At a recent conference on the Internet and the environment, John Wetmore, former chief executive of IBM Canada discussed the company’s innovative approach to teleworking:

John Wetmore, former chief executive of IBM Canada, said his company’s mid-1990s push to find operational efficiencies led it to allow employees to work from home, a new concept in the early days of the Internet.

One third of the company’s 300,000 workers now telecommute, or work from a home office. Wetmore said the program has proven not only cost-effective for the company, it has also allowed IBM to offer prospective employees the perk of being able to work from home.

“Along the way, we realized how powerful this is in a skilled environment where you are looking for scarce skills,” he said yesterday.

Wetmore was one of a number of speakers at a one-day conference focusing on the Internet and the environment at the Centre for International Governance Innovation in Waterloo.
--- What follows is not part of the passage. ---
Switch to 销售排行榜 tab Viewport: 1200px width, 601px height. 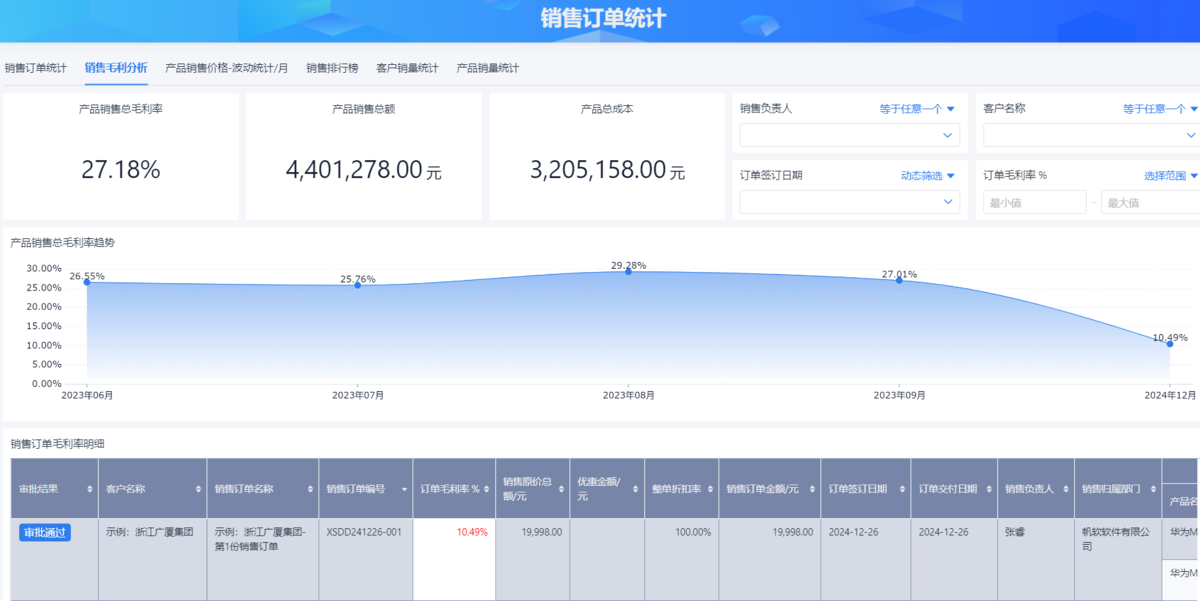(x=331, y=68)
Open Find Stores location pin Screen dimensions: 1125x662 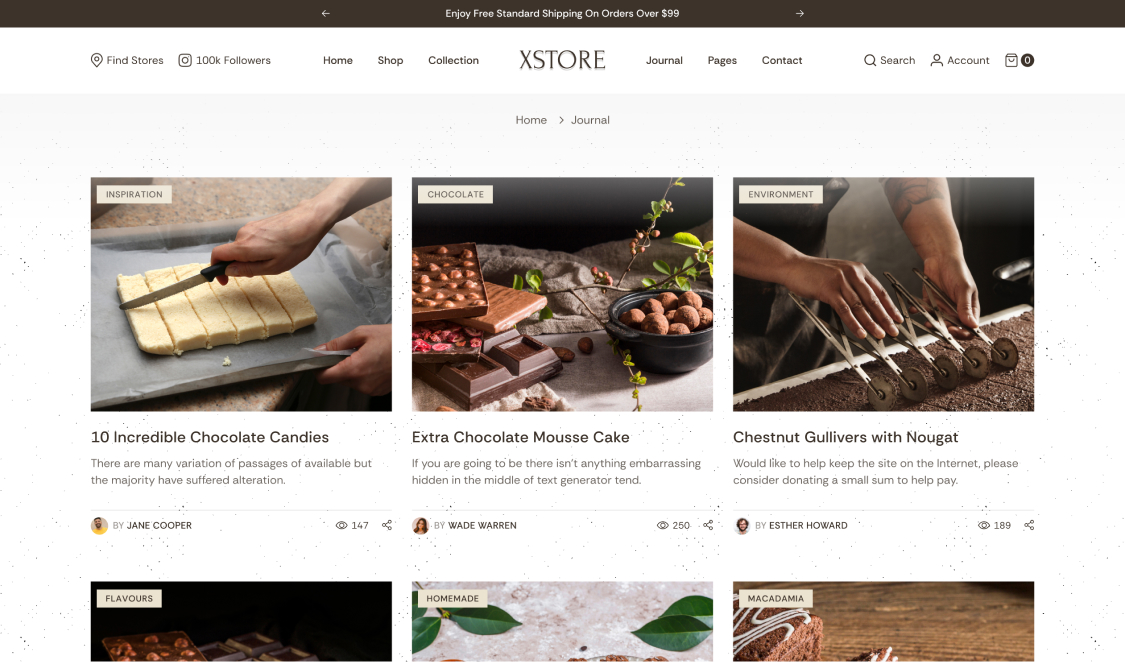click(97, 60)
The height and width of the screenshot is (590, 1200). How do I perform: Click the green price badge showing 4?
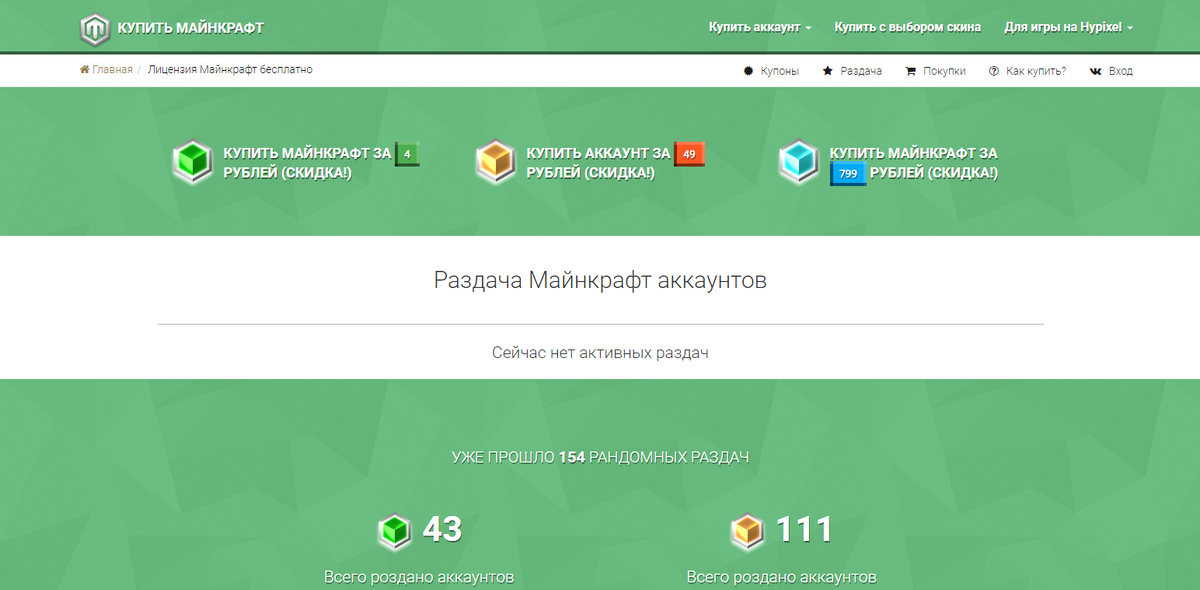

The event was billed as an Intelligent Community Conference, organized after Waterloo was named Intelligent Community of the Year by the Intelligent Community Forum, a New York-based think-tank.

Initially, IBM allowed only those employees who spent much of their time out of the office the option of working from home. Over time, as managers and employees became more comfortable with the concept, more employees opted out of the formal workplace.

The proliferation of high-speed, high-capacity Internet networks has given companies a number of options for how they want to operate their business and manage their buildings.

In IBM’s case, Wetmore said 54,000 American employees who work from home part of the time allow the company to reduce its carbon emissions by 68,000 tonnes per year. It also helps save more than 30 million litres of fuel.

“There’s no reason why companies can’t implement the telework approach,” he said.